Objective: This study evaluated antibiotic resistance trends in Streptococcus pneumoniae isolated in a tertiary hospital in Kuwait and its implications for empiric therapy.
Materials and methods: Antimicrobial susceptibility of 1353 strains of S. pneumoniae isolated from clinical specimens during 1997-2007 was performed by disc diffusion method. MIC was determined by E test. The results were compared for 1997-2001, 2002-2005 and 2006-2007.

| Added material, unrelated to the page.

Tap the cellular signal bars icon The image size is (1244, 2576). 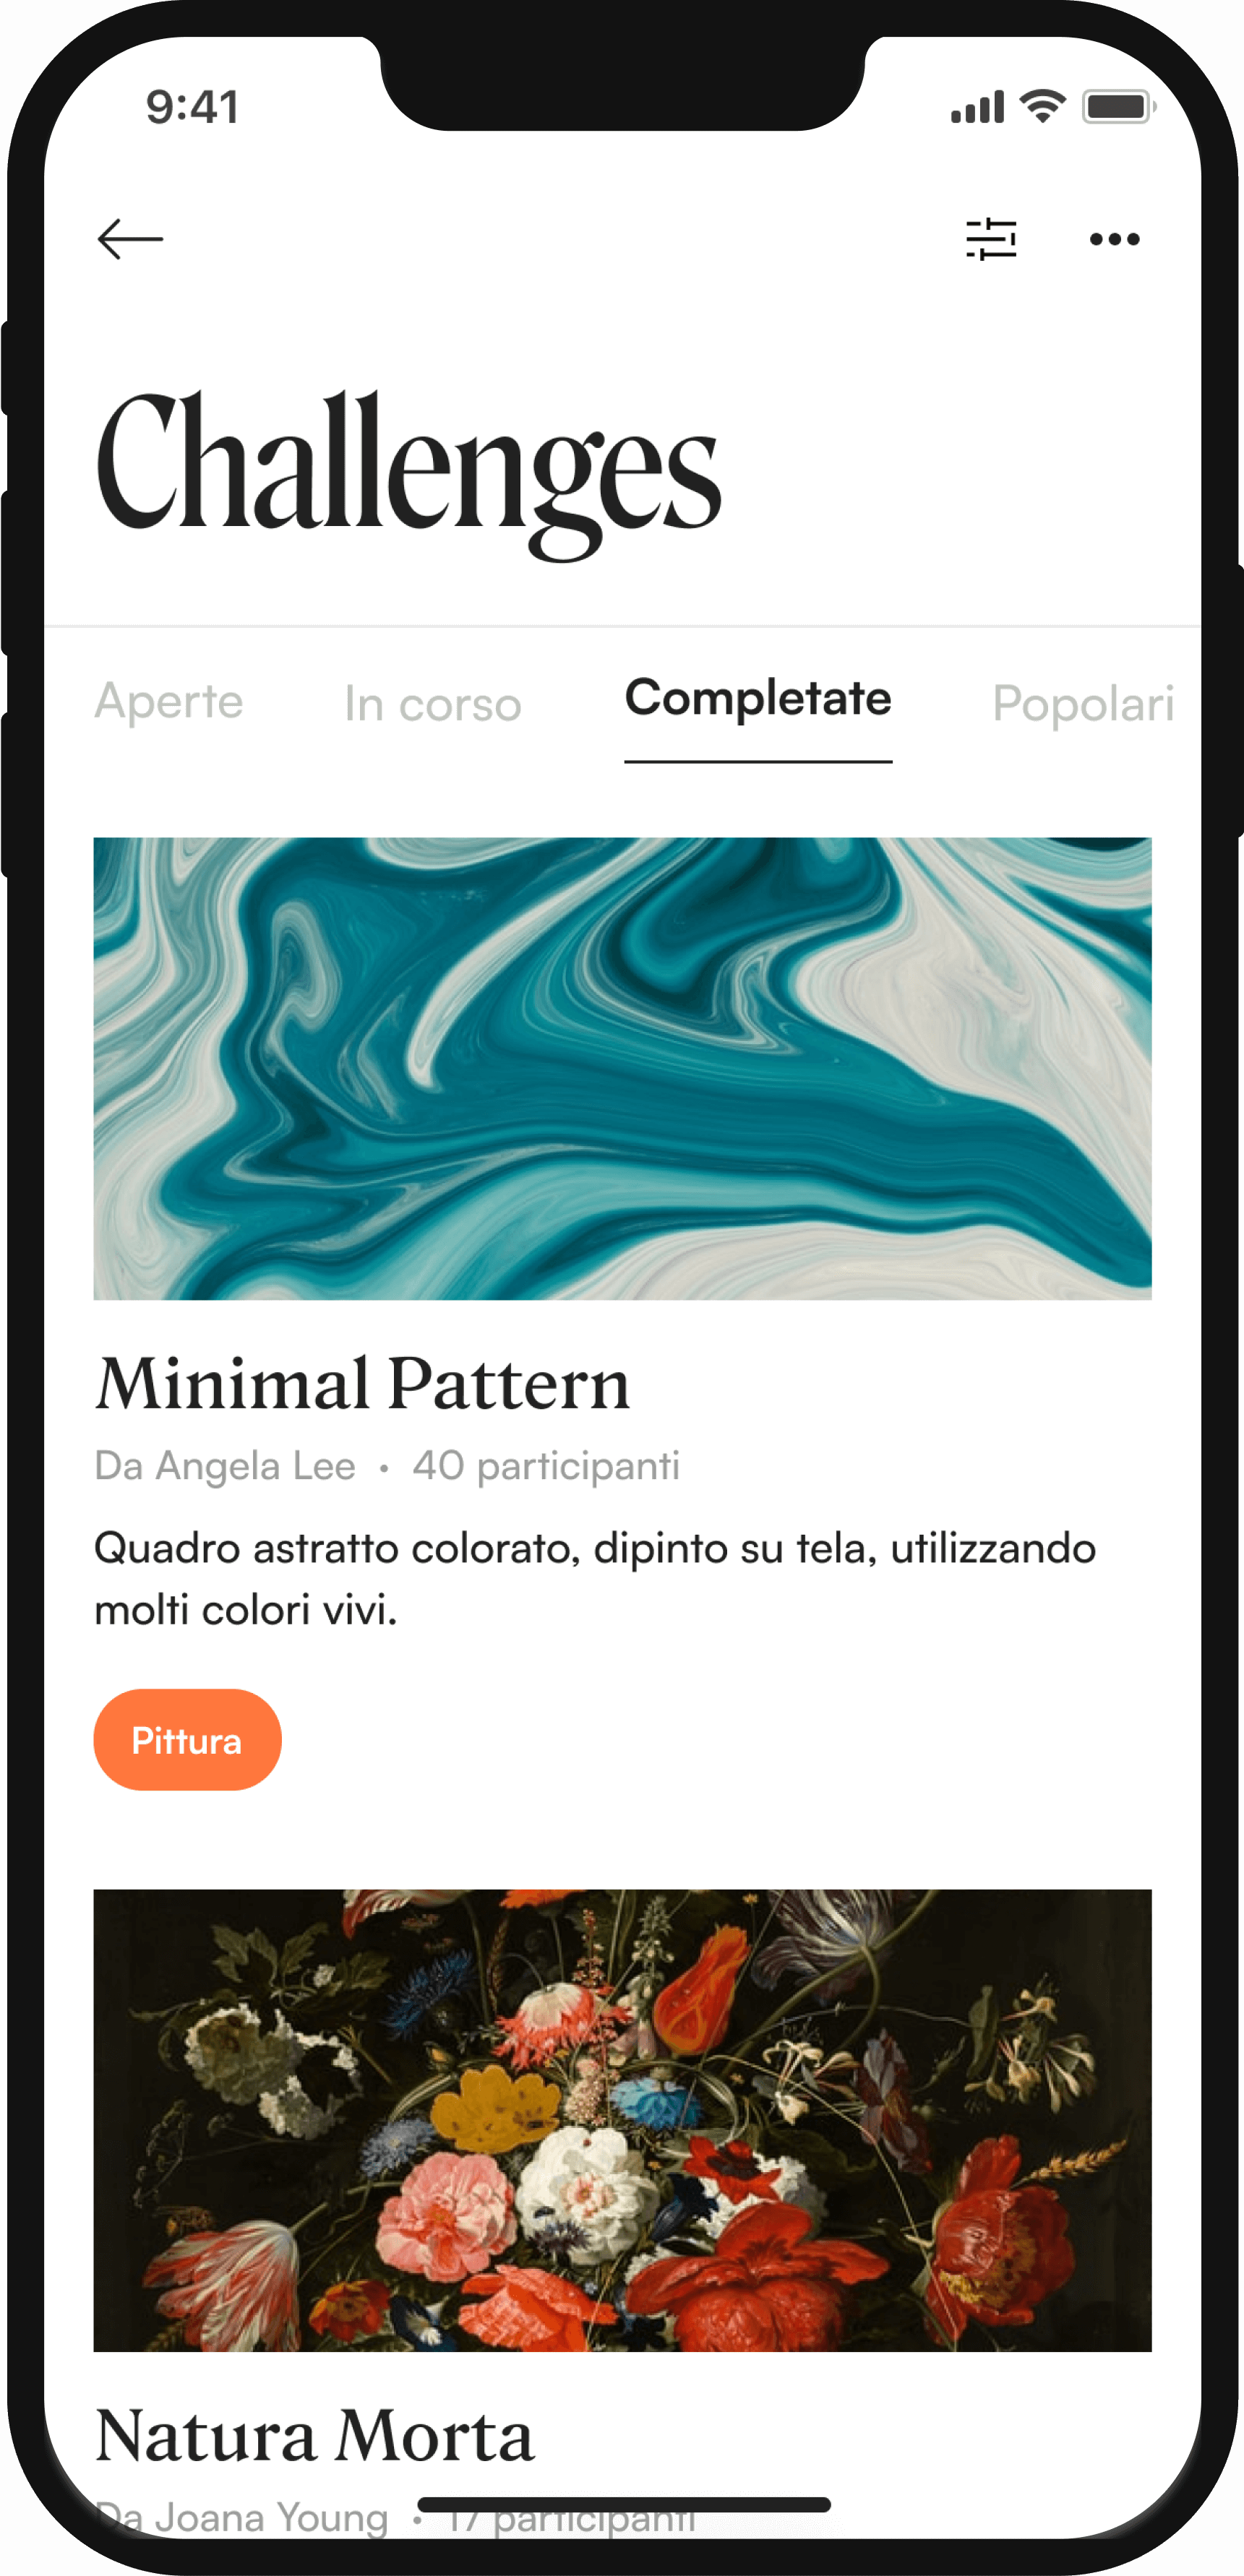pyautogui.click(x=977, y=106)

Results: The prevalence of resistance for the respective periods were as follows: penicillin, 51.3%, 61.3% and 54.5%; erythromycin, 31.2%, 36.7% and 37.7%; tetracycline, 30.8%, 45.3% and 41.3%; co-trimoxazole, 49.5%, 58.5% and 62.8%; clindamycin, 20.4%, 20.6% and 24.5% and chloramphenicol, 8.1%, 8.9% and 3.7%. All were susceptible to vancomycin and rifampicin. For oxacillin-resistant isolates, penicillin resistance was rare (0.8%) with the new non-meningeal breakpoint. However, using the meningeal breakpoints, resistance increased for penicillin from 0.6%, to 28.7%, for cefotaxime from none to 16.5%, and for ceftriaxone from none to 7%. Intermediate resistance to meropenem increased from 1.7% to 22.4%. Multiple drug resistance increased from 22.4% to 37.8%.

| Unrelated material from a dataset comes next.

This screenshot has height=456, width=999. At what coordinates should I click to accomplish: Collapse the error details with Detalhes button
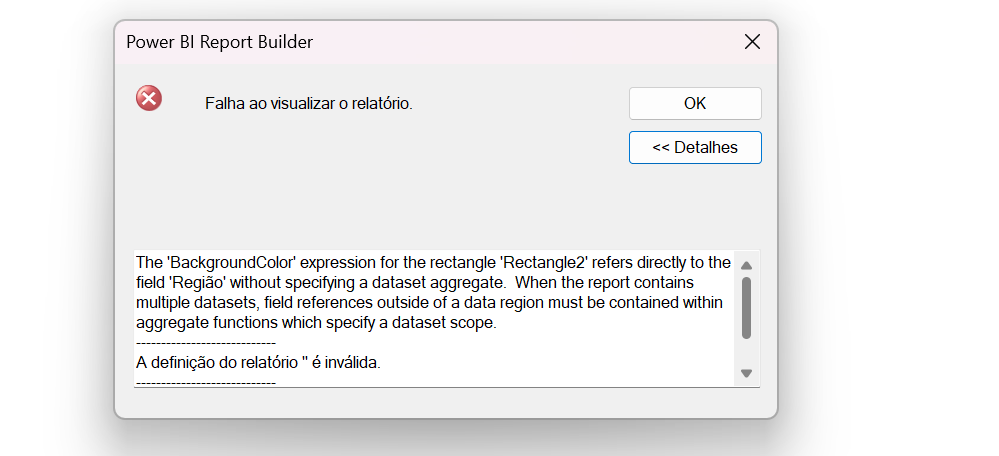pyautogui.click(x=695, y=147)
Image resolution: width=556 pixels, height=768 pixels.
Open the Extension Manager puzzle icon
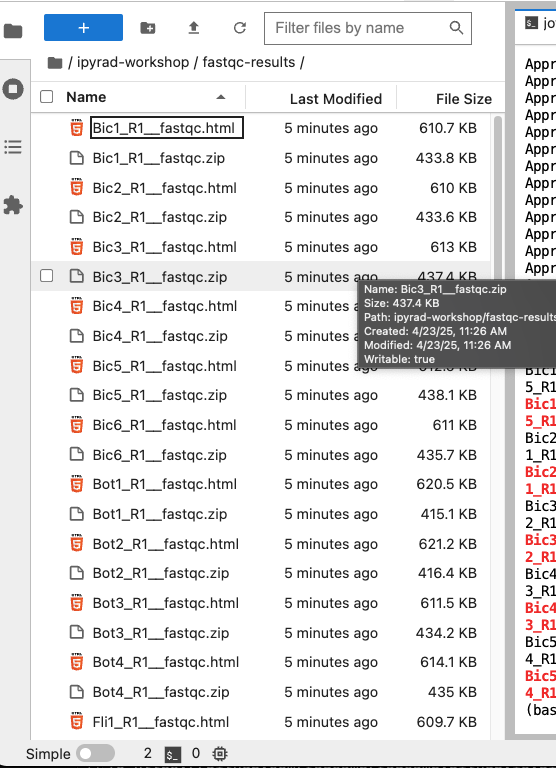tap(13, 205)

Conclusion: The study demonstrated that antimicrobial resistance of S. pneumoniae is increasing in Kuwait. However, the results of MIC determinations indicated that penicillin can still be used for therapy of non-meningeal infections. High prevalence of erythromycin resistance suggests that therapy of pneumonia with a macrolide alone may result in failure and should be based on results of susceptibility testing.